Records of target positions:
— start —
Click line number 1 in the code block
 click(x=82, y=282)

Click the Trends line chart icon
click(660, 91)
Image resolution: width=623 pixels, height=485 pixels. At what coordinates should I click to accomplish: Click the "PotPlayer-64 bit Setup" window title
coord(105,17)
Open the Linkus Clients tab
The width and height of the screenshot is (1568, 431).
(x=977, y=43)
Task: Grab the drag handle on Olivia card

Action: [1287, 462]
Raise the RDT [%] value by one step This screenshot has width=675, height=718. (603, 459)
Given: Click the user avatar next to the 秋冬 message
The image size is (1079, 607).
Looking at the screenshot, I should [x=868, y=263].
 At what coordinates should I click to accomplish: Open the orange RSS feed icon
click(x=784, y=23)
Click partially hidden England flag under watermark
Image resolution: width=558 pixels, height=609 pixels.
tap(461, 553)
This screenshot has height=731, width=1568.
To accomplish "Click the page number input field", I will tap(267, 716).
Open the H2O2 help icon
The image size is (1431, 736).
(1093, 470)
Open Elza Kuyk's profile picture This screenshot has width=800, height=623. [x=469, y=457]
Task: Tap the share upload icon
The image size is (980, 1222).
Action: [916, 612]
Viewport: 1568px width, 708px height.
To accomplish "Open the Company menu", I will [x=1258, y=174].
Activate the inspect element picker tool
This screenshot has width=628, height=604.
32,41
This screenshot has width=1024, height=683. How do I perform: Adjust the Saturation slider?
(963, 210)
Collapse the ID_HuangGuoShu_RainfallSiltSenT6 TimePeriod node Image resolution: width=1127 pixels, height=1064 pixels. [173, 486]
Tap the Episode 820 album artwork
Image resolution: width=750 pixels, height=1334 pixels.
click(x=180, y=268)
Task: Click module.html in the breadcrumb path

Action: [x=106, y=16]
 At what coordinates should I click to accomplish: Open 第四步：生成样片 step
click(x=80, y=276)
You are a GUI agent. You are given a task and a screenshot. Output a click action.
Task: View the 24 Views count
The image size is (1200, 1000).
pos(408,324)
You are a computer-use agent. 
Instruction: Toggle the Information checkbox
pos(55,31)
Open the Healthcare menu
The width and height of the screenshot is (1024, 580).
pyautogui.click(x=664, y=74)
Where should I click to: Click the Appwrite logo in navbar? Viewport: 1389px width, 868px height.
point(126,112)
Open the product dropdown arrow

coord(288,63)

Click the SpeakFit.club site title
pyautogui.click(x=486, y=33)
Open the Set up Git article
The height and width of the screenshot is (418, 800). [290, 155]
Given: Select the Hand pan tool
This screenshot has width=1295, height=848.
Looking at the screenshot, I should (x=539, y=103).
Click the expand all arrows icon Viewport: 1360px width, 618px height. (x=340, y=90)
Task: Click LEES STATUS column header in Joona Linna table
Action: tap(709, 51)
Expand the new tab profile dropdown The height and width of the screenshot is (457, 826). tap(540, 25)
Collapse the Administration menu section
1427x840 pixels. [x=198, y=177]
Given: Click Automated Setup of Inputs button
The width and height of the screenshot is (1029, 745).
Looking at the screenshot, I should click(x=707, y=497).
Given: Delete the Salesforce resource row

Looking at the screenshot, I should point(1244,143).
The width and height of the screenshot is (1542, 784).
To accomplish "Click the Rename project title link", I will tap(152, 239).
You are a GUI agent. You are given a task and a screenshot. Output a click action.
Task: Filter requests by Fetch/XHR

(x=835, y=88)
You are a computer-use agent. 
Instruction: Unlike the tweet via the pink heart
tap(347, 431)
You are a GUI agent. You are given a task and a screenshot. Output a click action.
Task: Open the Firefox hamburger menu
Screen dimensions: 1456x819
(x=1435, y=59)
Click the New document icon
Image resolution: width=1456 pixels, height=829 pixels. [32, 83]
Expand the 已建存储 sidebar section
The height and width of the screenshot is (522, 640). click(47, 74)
— end —
### Description of the task
Copy the records starting at the line that contains "At what coordinates should I click to accomplish: Open the" and ending at the line that contains "Collapse the ID_HuangGuoShu_RainfallSiltSenT6", switching "Company" to "Products" and keeping everything else unchanged.

### Final result
 At what coordinates should I click to accomplish: Open the orange RSS feed icon
click(x=784, y=23)
Click partially hidden England flag under watermark
Image resolution: width=558 pixels, height=609 pixels.
tap(461, 553)
This screenshot has height=731, width=1568.
To accomplish "Click the page number input field", I will tap(267, 716).
Open the H2O2 help icon
The image size is (1431, 736).
(1093, 470)
Open Elza Kuyk's profile picture This screenshot has width=800, height=623. [x=469, y=457]
Task: Tap the share upload icon
The image size is (980, 1222).
Action: [916, 612]
Viewport: 1568px width, 708px height.
To accomplish "Open the Products menu", I will [x=1258, y=174].
Activate the inspect element picker tool
This screenshot has width=628, height=604.
32,41
This screenshot has width=1024, height=683. How do I perform: Adjust the Saturation slider?
(963, 210)
Collapse the ID_HuangGuoShu_RainfallSiltSenT6 TimePeriod node Image resolution: width=1127 pixels, height=1064 pixels. [173, 486]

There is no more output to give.